**DATA PROVIDED**

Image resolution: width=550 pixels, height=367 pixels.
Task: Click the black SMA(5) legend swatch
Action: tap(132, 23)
---
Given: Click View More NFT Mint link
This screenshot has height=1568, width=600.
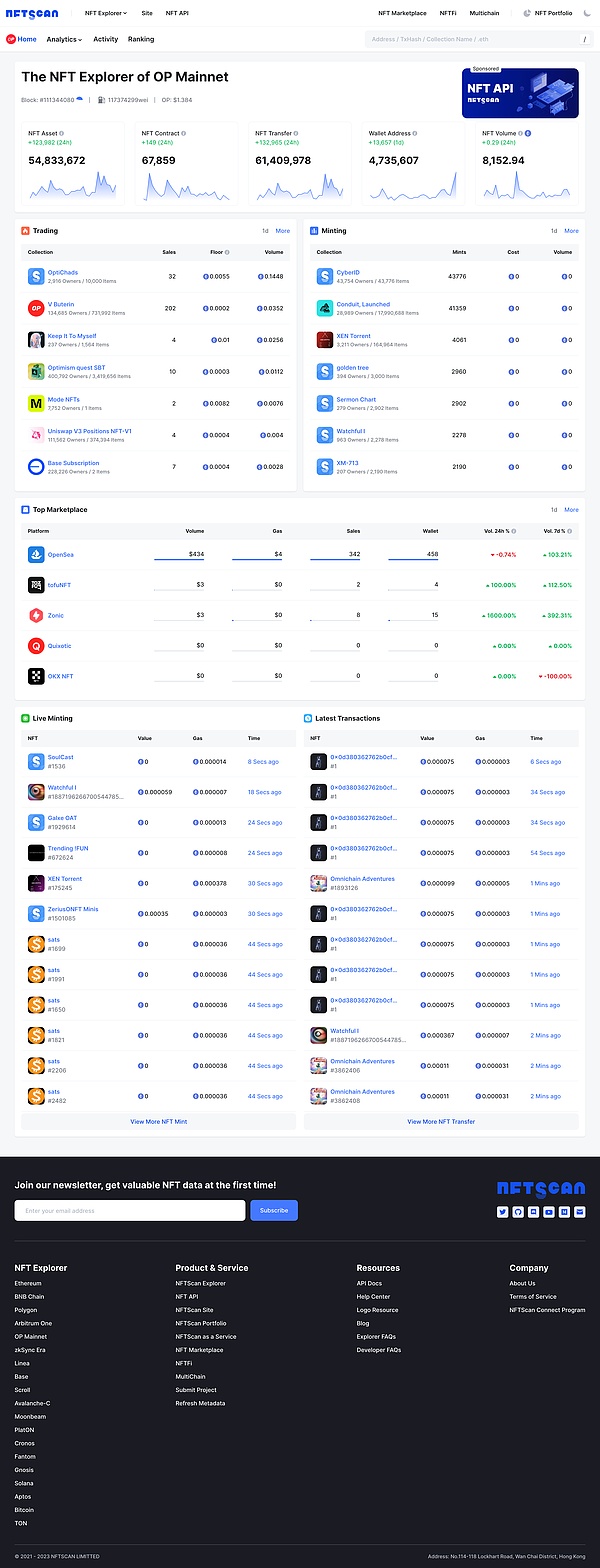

**TASK PROMPT**
Set down only the lines above that fall between the line holding "Given: Click View More NFT Mint link" and the line holding "This screenshot has height=1568, width=600.", inclusive, keeping each exact.

**RESULT**
Given: Click View More NFT Mint link
This screenshot has height=1568, width=600.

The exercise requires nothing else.